Ils surgirent de l'ombre, trois hommes aux sourires pleins de dents jaunies, des épées lourdes à la main.
- **Regardez-moi ça, une jolie petite fugitive,** murmura l'un d'eux en léchant ses lèvres.
- **Dégagez.** Ma voix était calme, mais mes yeux brillaient d'un éclat dangereux.
Ils éclatèrent de rire.
- **On dirait qu'elle a du mordant.**
- **Je vous ai prévenus.**
La première attaque fut rapide. Mais pas assez pour moi.
Je pivotai, esquivant l'épée qui sifflait dans l'air. Mon loup grondait en moi, mes griffes apparaissant alors que je frappai, lacérant le bras d'un des hommes.
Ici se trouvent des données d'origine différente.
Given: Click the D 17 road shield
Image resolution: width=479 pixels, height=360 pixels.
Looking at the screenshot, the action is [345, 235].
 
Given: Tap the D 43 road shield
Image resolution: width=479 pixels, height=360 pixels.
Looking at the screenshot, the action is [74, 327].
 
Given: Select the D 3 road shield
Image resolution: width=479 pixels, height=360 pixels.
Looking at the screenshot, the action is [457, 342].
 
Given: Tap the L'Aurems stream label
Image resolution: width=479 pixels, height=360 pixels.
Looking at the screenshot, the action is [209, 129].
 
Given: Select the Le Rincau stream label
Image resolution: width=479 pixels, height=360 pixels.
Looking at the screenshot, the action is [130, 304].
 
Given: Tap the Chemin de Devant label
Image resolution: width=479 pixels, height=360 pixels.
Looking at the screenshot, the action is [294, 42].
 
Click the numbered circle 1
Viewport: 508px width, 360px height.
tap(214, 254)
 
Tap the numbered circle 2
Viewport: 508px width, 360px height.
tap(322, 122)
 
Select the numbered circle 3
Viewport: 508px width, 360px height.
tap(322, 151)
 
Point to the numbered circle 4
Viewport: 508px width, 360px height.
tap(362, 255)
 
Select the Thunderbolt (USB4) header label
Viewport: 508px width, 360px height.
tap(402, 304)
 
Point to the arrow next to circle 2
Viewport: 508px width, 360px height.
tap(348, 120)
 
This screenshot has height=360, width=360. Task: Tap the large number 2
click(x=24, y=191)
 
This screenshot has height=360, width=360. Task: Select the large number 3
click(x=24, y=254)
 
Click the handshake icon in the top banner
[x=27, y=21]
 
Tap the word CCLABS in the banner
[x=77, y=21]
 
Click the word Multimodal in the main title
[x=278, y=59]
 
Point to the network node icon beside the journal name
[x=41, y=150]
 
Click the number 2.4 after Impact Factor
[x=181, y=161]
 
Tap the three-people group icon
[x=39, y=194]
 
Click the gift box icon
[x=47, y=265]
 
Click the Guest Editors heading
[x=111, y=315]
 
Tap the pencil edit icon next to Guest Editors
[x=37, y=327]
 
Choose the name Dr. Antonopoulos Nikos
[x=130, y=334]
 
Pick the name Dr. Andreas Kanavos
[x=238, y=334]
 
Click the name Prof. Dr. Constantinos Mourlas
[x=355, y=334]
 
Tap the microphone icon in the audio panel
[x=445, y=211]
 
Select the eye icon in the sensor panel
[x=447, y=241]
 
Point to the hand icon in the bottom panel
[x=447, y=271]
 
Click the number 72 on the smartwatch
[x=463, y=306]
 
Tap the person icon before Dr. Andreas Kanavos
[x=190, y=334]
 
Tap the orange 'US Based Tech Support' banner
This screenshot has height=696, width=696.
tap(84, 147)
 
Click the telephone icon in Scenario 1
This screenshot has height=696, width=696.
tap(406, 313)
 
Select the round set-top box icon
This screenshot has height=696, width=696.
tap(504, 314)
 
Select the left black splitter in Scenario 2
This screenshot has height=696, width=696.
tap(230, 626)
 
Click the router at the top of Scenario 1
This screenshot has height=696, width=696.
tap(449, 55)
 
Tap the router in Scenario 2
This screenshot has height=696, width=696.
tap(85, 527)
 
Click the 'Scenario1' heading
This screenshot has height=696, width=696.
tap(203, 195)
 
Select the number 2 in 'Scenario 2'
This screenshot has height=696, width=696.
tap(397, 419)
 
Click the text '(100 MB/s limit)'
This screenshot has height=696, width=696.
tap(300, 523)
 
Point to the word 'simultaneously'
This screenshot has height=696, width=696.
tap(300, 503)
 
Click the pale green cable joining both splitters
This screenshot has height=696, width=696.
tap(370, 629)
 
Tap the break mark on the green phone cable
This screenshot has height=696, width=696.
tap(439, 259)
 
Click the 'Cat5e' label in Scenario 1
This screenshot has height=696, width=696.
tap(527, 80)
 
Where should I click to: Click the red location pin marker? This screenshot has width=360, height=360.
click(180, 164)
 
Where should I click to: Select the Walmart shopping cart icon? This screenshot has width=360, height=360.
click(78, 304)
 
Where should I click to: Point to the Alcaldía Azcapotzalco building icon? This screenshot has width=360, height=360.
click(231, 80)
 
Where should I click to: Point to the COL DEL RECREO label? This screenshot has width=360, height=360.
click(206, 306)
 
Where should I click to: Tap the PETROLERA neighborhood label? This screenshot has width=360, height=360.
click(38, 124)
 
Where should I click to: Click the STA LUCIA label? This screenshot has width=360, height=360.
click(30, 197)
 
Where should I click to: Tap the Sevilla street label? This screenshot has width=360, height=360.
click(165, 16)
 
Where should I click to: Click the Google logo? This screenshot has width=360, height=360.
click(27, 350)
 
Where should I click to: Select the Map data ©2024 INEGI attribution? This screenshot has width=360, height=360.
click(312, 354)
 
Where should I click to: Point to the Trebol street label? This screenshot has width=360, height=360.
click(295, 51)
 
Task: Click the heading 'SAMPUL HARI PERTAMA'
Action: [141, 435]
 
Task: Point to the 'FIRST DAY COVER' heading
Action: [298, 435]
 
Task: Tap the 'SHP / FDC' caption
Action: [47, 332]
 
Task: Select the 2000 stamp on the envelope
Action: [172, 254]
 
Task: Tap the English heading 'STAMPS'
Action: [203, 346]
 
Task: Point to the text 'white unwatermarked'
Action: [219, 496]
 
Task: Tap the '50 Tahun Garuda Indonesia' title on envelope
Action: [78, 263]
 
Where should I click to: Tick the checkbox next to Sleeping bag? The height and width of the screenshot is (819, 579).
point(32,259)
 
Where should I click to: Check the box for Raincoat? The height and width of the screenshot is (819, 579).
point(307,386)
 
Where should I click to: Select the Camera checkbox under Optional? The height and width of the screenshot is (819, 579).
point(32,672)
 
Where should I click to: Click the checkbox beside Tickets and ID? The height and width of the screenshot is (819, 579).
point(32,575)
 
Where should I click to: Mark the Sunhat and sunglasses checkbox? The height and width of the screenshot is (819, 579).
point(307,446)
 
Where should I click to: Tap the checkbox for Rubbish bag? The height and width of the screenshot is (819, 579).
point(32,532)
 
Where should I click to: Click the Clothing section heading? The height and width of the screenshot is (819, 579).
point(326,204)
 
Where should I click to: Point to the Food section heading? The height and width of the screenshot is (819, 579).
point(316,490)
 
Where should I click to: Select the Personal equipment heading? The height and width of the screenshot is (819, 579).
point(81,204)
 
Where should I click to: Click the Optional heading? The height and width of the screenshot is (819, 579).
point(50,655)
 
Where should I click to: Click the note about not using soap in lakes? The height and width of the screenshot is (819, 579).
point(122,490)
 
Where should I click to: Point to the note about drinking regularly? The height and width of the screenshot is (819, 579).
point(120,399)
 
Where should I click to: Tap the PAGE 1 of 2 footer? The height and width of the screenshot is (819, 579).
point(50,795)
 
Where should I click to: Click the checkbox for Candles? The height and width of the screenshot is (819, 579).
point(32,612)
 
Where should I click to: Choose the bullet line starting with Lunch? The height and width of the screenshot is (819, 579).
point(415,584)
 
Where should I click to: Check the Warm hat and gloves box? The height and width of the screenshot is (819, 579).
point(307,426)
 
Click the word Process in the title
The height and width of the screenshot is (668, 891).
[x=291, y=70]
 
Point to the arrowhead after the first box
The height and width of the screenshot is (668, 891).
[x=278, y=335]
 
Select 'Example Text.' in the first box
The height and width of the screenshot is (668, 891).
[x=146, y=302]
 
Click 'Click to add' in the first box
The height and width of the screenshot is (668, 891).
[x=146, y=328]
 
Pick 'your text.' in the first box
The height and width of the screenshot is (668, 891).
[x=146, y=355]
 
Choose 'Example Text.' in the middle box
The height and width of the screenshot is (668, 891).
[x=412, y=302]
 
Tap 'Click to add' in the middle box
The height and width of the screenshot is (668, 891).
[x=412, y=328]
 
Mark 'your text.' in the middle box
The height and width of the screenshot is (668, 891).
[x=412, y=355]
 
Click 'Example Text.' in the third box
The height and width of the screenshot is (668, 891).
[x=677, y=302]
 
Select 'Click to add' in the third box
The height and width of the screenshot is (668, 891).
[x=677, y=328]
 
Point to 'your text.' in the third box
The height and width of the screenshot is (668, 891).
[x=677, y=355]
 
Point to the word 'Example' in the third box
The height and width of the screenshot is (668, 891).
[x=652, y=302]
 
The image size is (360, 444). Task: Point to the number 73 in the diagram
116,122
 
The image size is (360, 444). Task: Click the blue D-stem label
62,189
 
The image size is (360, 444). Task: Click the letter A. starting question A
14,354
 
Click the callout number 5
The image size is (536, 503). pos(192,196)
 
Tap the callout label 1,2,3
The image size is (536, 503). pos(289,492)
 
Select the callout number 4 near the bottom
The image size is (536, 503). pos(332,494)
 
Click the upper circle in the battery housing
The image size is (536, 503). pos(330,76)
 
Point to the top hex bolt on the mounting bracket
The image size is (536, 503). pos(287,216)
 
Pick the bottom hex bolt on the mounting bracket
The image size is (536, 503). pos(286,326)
Son cri de douleur me donna une satisfaction brutale.
Le combat devint une danse mortelle, chaque mouvement rythmé par l'instinct et la rage. Le sang éclaboussa la terre humide. Je respirais fort, mais je restais debout.
Quand le dernier mercenaire s'écroula, je restai immobile, le souffle court, mes griffes tremblantes sous la lune. Ce n'était que le début.